According to recent polls, in the wake of the death of Queen Elizabeth II, 60% of Canadians would be in favor of a referendum on the scrapping of the monarchy. And 70% of them say they have no emotional connection with the British Crown.
On paper, the idea of an amicable divorce with the monarchy therefore seems to be based on a broad consensus. Would it be so easy to find common ground on an alternative formula for replacing a Head of State made in Canada to King Charles III? It is far from certain.
However, the main reason why there will not be a plebiscite on the issue has more to do with constitutional mechanics than with the inability to agree on another model. Even if three quarters of Canadians rallied to the idea of abolishing the monarchy within the framework of a popular consultation, it would be enough for a majority in one or a few Canadian provinces to cling to it to abort the debate.
It is because, according to the Constitution, a change of this order requires the assent of all the provinces. Faced with the desire of a majority of his electors to retain the parliamentary monarchy, would a provincial premier dare to defend the contrary position at the constitutional table? To ask the question, is to answer it.
It is undoubtedly in Quebec that the foreseeable fishtail end of the next chapter of the debate on the monarchy is likely to be the most disappointing. It is not new that the place of the institution in the Canadian political picture is decried there.
But before deploring the rigidity of the amending formula of the Canadian Constitution, we should still consider certain advantages resulting from its constraints.
This is the case, for example, of the provision that allows the provinces and the federal government to exempt laws from the application of certain sections of the Canadian Charter of Rights and Freedoms. Already at the time of patriation, in 1982, this concession made by Prime Minister Pierre Elliott Trudeau to the provinces to obtain their consent to his draft charter had been criticized in many circles outside Quebec.
The feeling that the notwithstanding clause distorts the Charter of Rights is particularly widespread within the federal Liberal Party. So much so that, during the debate in English during the 2006 federal campaign, Paul Martin had startled his Quebec candidates by promising, if he were returned to power, a law to prohibit the use of this provision at the federal level. The Liberal strategists thus hoped to consolidate the party’s support against Stephen Harper’s Conservatives in Ontario.

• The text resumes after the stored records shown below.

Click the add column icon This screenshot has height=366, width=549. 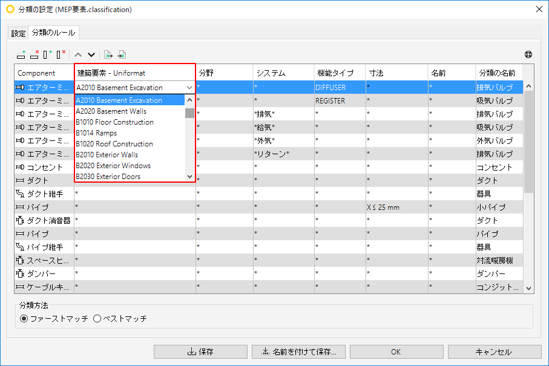coord(48,54)
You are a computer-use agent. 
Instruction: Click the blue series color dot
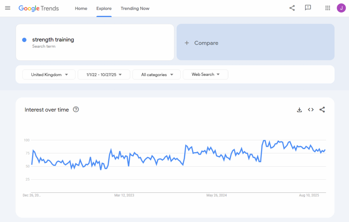[x=24, y=40]
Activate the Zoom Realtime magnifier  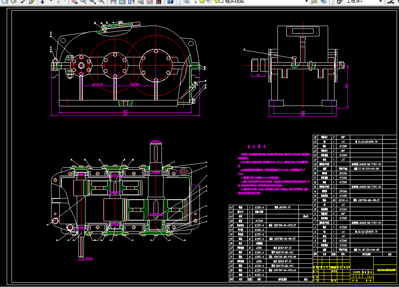click(84, 1)
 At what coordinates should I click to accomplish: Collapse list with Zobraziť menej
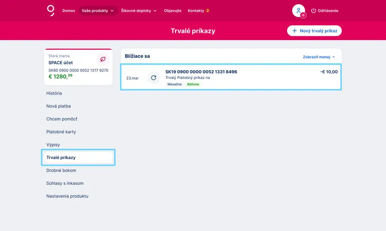[x=319, y=57]

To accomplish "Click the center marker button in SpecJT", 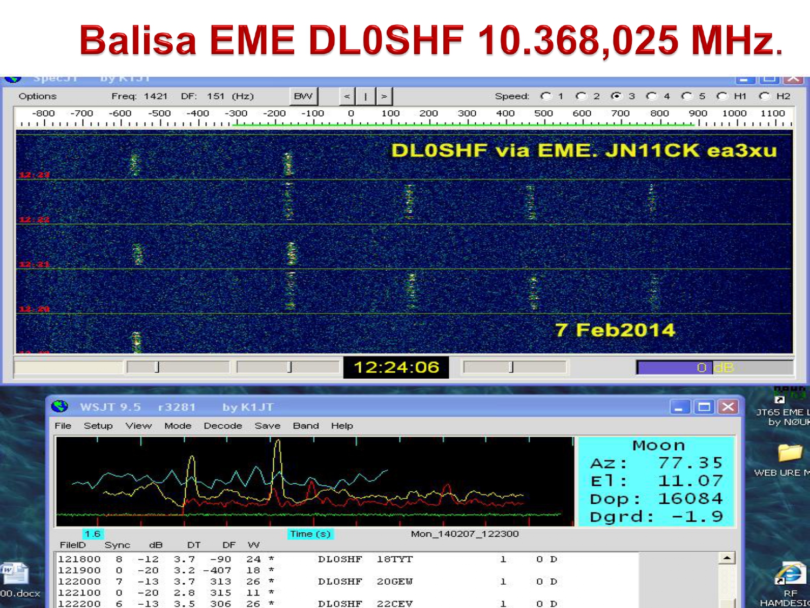I will (x=366, y=96).
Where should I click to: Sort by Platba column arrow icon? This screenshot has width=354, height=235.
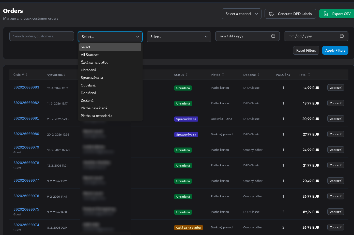tap(223, 75)
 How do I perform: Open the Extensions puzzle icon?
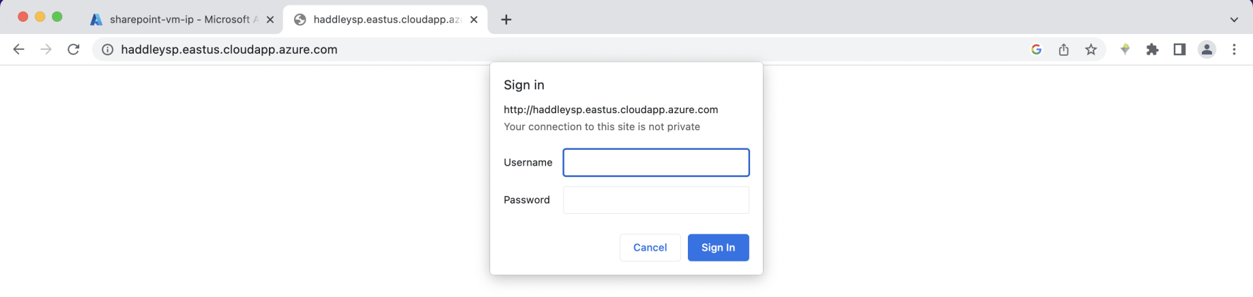click(x=1152, y=50)
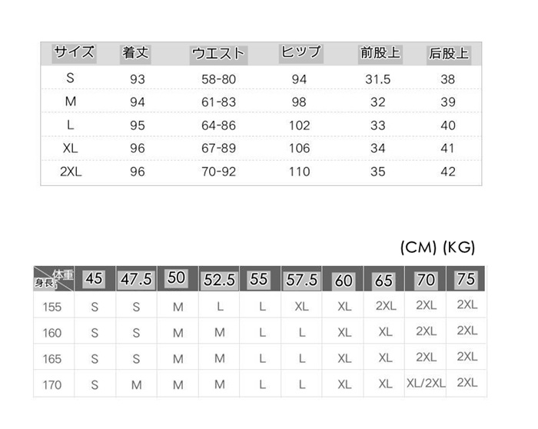
Task: Click the XL/2XL recommendation cell
Action: click(x=425, y=383)
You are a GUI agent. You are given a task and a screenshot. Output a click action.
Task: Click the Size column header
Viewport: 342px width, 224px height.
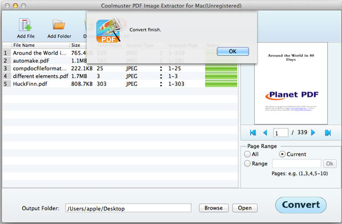point(76,45)
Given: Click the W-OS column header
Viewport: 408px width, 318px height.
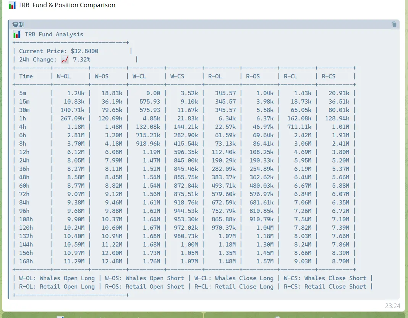Looking at the screenshot, I should point(102,76).
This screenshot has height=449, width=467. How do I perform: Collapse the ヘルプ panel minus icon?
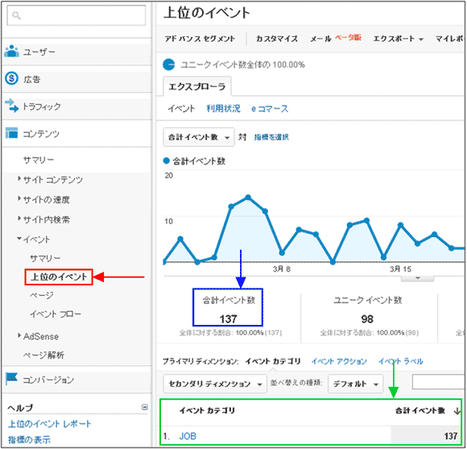click(x=145, y=407)
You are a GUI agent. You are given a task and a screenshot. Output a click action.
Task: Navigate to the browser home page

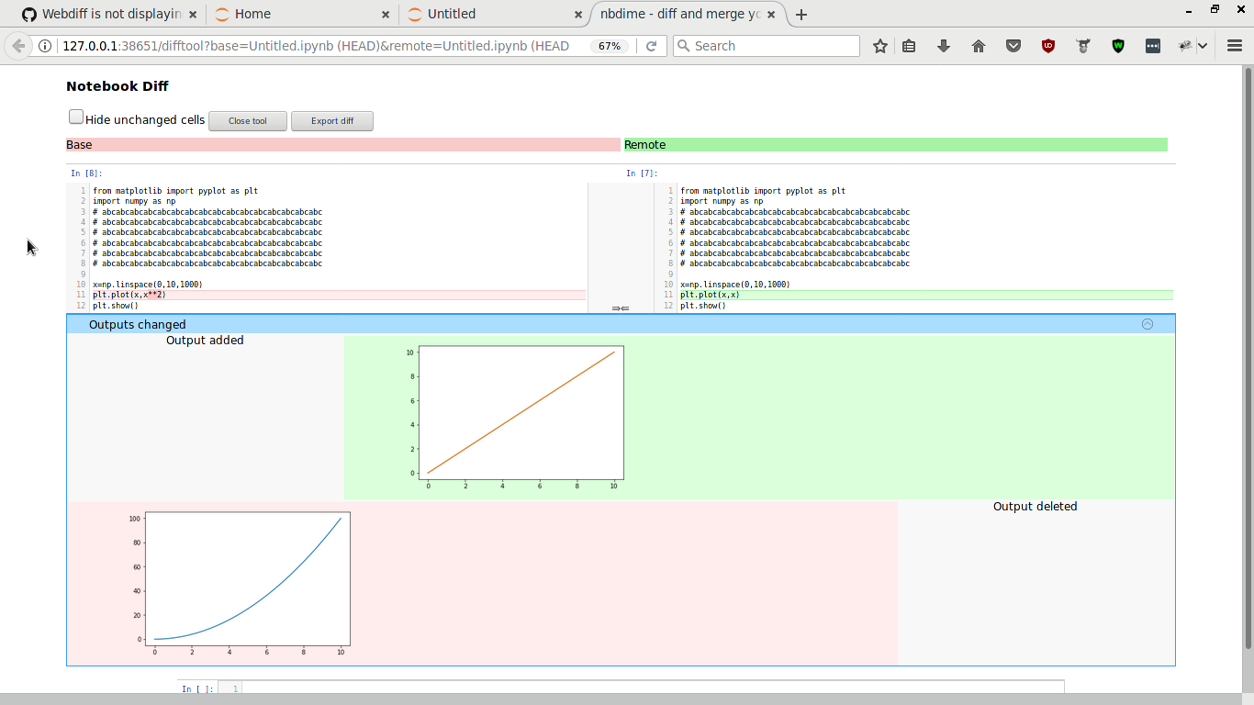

Since the government of François Legault invoked this provision (known as the « notwithstanding clause ») in an attempt to shield Laws 21, on secularism, and 96, on language, from challenges based on Charter, the movement to repeal it has gained momentum.
These days, a good number of intellectuals from outside Quebec openly hope that the Supreme Court will seize, in favor of its possible examination of these two Quebec laws, the opportunity to mark out this recourse.
If critics of the notwithstanding clause pin so many hopes on the legal process, it is because the path of a constitutional amendment to repeal it is little more promising than in the case of the monarchy. The current provincial consensus is rather in favor of maintaining it.
In recent years, the requirements of the amending formula have served as a bulwark against a status quo which benefits Quebec on two other fronts. In particular, they have stymied the Conservative dream of a Senate whose distribution of seats would better correspond to Canadian demographics.
From Quebec’s point of view, the main result of a change in the allocation of seats in the Upper House would be to accelerate the reduction of its weight in federal institutions.
In the debate on the composition of the Senate, Quebec can count on the provinces of the Atlantic region, which all benefit from a large overrepresentation in relation to their demographics, to block the road to a constitutional amendment. The same regional dynamic means that Alberta’s dream of eliminating the very principle of equalization from the Constitution is bound to come up against a federal-provincial wall.
So most of the time, the straitjacket of the amending formula of the Constitution also acts as a shield.